Extremes opens doors to parents

June 24, 1997


Staff Writer, Chambersburg

WAYNESBORO, Pa. - The doors to Extremes, a popular teen nightspot, will be open to an older crowd on Thursday night.

Club owner Mark Hoffman is inviting parents, local government officials, police and other interested parties to an informal open house at the club on East Main Street on Thursday from 7 p.m. until closing at midnight.

The guests will be encouraged to check out the club, ask questions and participate in a game or two of pool while they are there.


"We're just trying to get parents in here," Hoffman said. "We're so frustrated with the constant criticism."

The open house is an effort by Hoffman and his employees to quell rumors that the club is a hangout for troublemakers where teens do drugs and drink alcohol, Hoffman said.

"People hear the worst rumors. This is a clean environment. If the kids are here, they're not drinking, doing drugs or having sex," Hoffman said, pointing to a group of teens gathered around a pool table.

Hoffman also wants to give parents a chance to get more involved with their children.

"The problem these days is that parents don't know what goes on in their kids' lives," he said.

Hoffman blames the rumors on lack of knowledge and understanding of what it takes to run a teen club.

"We deal with problems other businesses don't deal with," he said, adding that teens often come to him or his employees to talk about personal problems.

Since it opened last September, Hoffman estimates 60,000 teens from in and around the Tri-State area have visited the club.

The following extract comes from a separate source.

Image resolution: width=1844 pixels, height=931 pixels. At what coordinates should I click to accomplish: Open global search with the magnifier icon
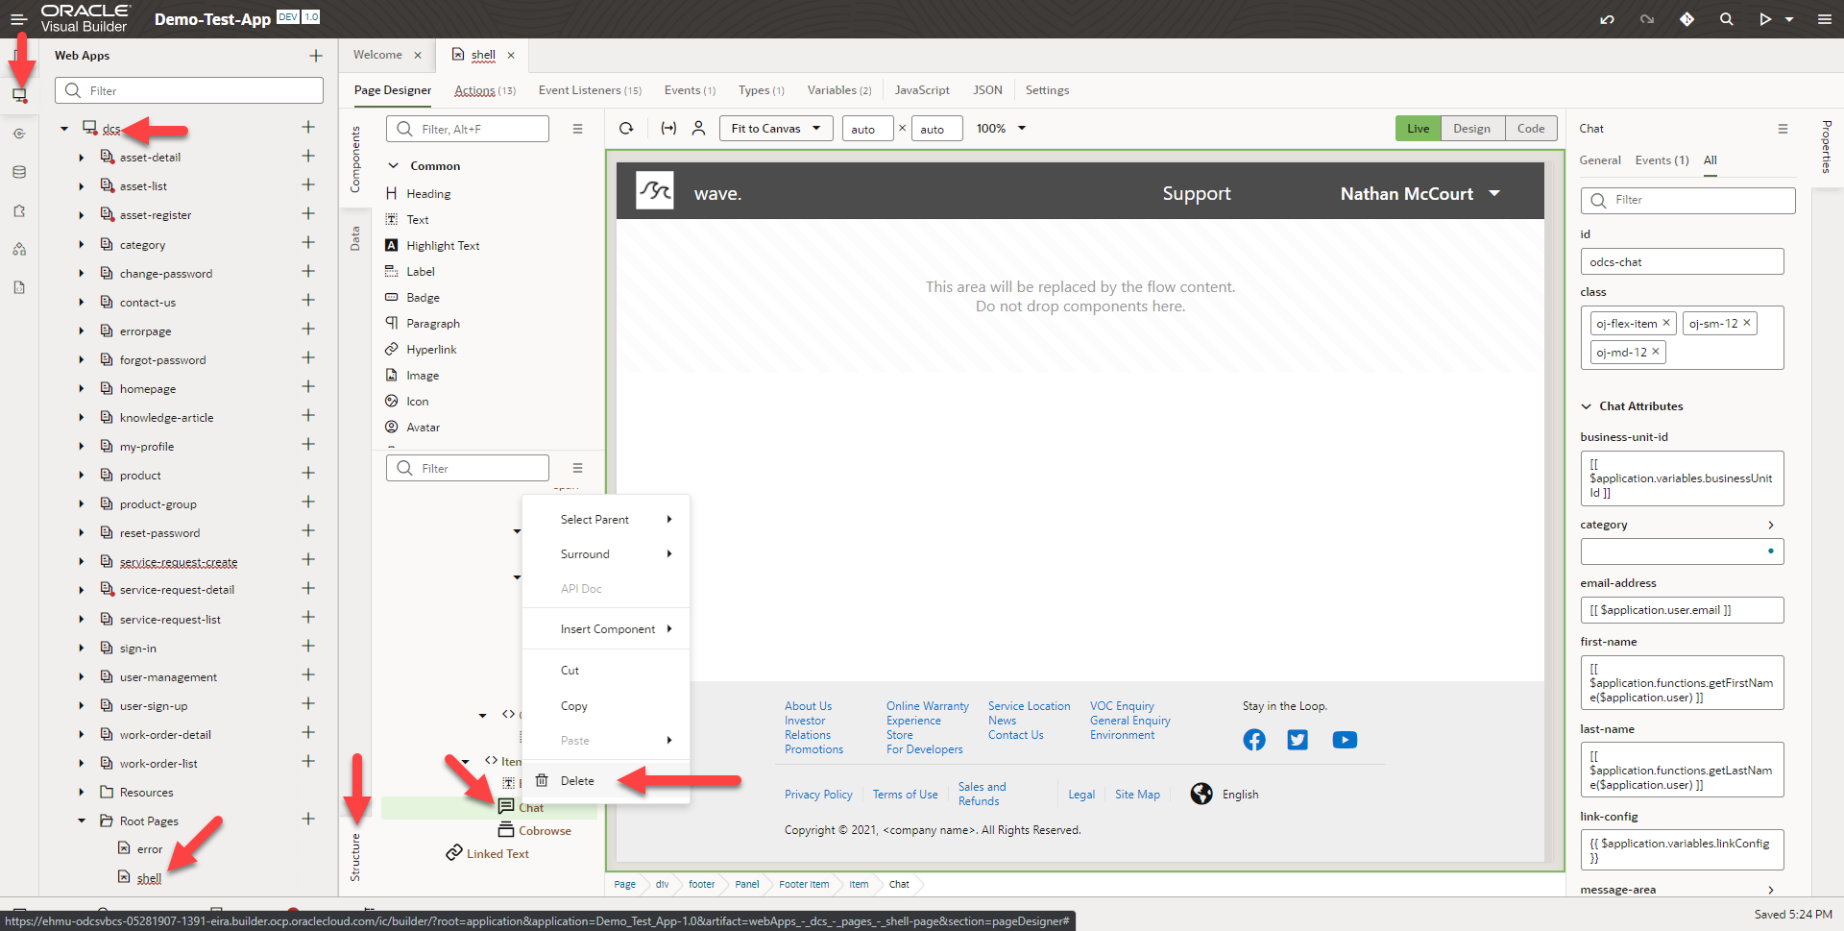click(1727, 18)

In that same time, only about a dozen parents have checked the establishment out, he said.

"I've offered numerous times to have parents stop in and see it for themselves," Hoffman said. "Our biggest critics are the ones who've never been here. We're giving them the opportunity."

A near riot among teens and local police soon after Extremes opened last September set the stage for ongoing complaints and objections from the public.

Since then, several fights and incidents of vandalism have been reported. Last month, gunshots were reportedly fired from a car and several teens were taken to the hospital to treat reactions to pepper spray after a series of fights broke out inside the club.

But considering the crowds, Hoffman said the club's record is good.

"If you're a parent you're better off having your kid in here than out on the street," he said.

Police have stepped up patrols outside of the club when it closes and they're called in any time there's a physical assault, Hoffman said.

Before any teen can enter the club on dance nights, they must show valid identification and pass through a metal detector. They also are checked for being under the influence of alcohol or drugs.